We don’t know. But this does not make it unknowable. There are theories about before the big bang, but we have no hard evidence at this point.
A little bit of both. It depends on how you look at it really.
Anything that can be expressed as a function of (x - vt)
Spin is one of those weird science terms that are invented before we really know what’s going on. Quarks and electrons and such don’t really spin, they just have properties that are similar to spinning in the macro world.
I believe the fourth dimension is time. Don’t know what the 10th is, ask a string theorist.

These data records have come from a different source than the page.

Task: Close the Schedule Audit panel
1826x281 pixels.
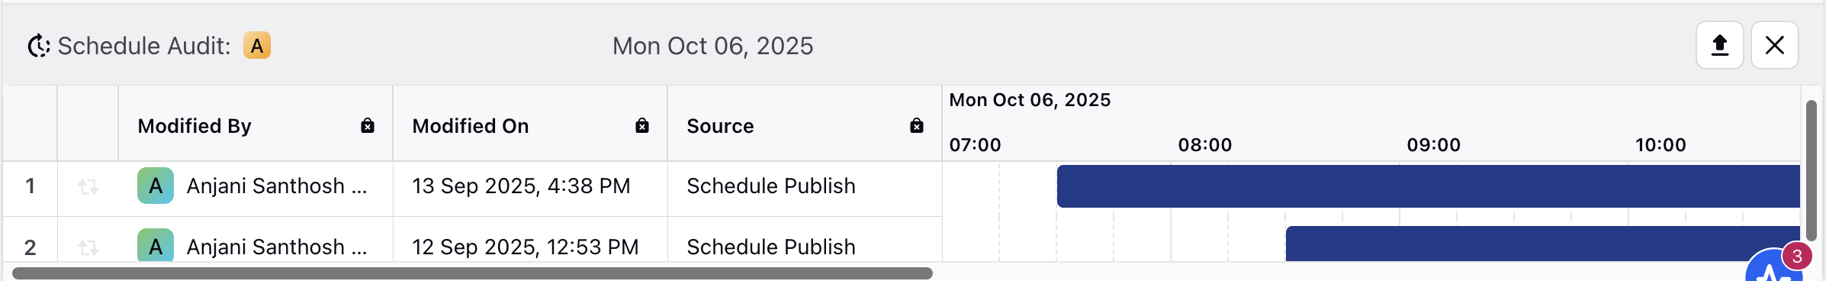Action: pyautogui.click(x=1775, y=46)
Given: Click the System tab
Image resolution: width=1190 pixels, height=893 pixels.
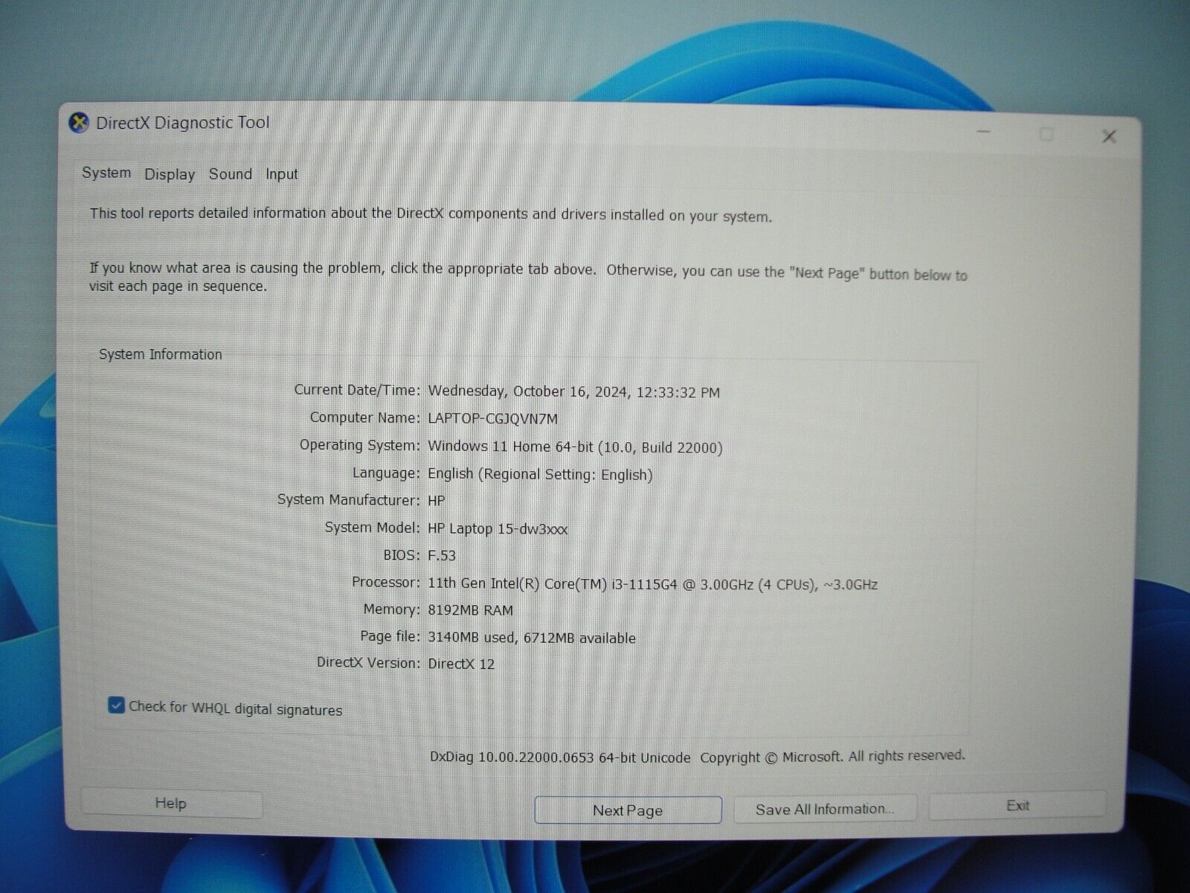Looking at the screenshot, I should point(106,173).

We don’t know for sure. There are hypotheses, but this is beyond our current level of understanding
We don’t know until we look.
I think you’re underestimating what we are potentially capable of. You bring up that we were not designed to understand everything, but, outside of human engineering, nothing was designed to do anything, at least not originally. That doesn’t keep a huge number of objects from accomplishing their purpose extraordinarily. Our brains evolved in the wild, but they have been exapted for many other purposes, and are incredibly versatile. Other than computational limits (we can only handle so much information at a time) and physical laws (we can likely never know how to break the light barrier), I don’t see any potential limit on what we are able to understand. Can the scientific discoveries of the future be expressed linguistically, mathematically, or (perhaps) algorithmically? Then we should be capable of understanding them (provided they’re not too large to be really understood). Unless our future breakthroughs cannot be expressed by any of these methods, I see nothing that is to stop our progress.
Reductionism only gets you so far. It might be nice to know the very basic rules underpinning everything but that doesn’t automatically mean that we know everything.
We know every single rule that governs a game of chess. Yet we still have no idea how to play a good chess game. And we don’t seem to have developed any mechanisms to make this bit of it easier.